I have two funds from this category (not charted) in my ownership universe. The Nakoma Absolute Return Fund (NARFX) is down less than 5% YTD which is probably a good result by any measure but a back in May it was down 10% for the year which at the time was worse than the market. People who were patient came out very well. The other name I use (and have mentioned many times) is the Rydex Managed Futures Fund (RYMFX) which is up a little over 5% for the year.

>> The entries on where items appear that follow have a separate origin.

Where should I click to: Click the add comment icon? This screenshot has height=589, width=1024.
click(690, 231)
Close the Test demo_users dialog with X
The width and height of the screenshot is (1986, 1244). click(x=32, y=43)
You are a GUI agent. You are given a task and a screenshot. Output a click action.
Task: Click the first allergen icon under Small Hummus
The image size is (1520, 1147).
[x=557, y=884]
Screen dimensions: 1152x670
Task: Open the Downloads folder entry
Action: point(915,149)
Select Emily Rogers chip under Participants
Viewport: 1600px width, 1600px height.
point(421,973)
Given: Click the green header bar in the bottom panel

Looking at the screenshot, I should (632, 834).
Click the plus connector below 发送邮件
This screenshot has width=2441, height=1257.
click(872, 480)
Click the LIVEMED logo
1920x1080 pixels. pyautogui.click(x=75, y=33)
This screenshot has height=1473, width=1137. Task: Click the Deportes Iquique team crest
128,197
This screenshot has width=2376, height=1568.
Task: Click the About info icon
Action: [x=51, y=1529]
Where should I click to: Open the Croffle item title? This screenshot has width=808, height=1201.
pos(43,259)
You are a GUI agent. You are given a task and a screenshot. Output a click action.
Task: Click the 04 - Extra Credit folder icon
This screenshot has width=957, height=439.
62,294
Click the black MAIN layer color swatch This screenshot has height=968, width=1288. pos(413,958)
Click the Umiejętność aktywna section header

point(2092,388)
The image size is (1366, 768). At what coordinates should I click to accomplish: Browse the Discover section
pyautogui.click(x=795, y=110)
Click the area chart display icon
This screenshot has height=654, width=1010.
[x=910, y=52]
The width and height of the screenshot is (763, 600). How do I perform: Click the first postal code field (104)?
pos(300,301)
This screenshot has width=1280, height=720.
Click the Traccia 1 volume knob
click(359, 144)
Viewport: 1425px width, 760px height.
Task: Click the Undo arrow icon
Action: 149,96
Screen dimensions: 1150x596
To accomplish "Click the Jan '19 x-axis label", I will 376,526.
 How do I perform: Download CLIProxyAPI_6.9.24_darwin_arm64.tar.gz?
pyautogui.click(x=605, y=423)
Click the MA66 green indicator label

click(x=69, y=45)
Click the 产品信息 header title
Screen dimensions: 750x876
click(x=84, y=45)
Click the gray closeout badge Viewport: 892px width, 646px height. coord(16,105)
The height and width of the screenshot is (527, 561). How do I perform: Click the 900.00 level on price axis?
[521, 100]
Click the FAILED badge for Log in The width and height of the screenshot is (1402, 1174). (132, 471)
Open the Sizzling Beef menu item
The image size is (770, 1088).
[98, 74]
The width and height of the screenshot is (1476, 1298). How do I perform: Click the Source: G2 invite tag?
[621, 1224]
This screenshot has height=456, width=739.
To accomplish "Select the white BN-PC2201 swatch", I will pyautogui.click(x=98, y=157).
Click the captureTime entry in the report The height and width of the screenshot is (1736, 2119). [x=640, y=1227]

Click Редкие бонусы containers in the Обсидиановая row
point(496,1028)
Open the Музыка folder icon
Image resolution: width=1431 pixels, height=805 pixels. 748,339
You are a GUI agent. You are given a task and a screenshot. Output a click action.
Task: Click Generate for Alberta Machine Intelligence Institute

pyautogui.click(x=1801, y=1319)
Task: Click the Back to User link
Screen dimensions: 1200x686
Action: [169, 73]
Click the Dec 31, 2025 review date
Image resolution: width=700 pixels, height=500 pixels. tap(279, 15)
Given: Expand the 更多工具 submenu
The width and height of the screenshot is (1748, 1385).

Again that is a good result but it got smacked around some when oil started to rollover but before the rebalance took oil out of the fund.
Assuming my picking RYMFX was just luck, should I put 10% of the portfolio into it? It has done pretty well so why not? The current event has shown repeatedly that things don’t always work as they are supposed to, this has happened countless times in fact. Putting 10% in absolute/neutral as an asset class would be one thing (not sure I like that number, just an example) but all in one fund no matter how much I like is more than I would do.
There are ways to build your own market neutral using long versus inverse ETFs (this would not be perfect and could be labor intensive) that could be done in conjunction with owning a fund.
Anyone having any interest in pursuing this in their portfolio needs to have their own expectations and realize that every so often these funds are going to have a bit of a spasm and then it will go back to doing its thing. No product can offer perfect protection 100% of the time. If you find something that has been “perfect” thus far great but at some point it will hit a rough patch. If it really is a good fund then the rough patch would be short lived. Well hopefully.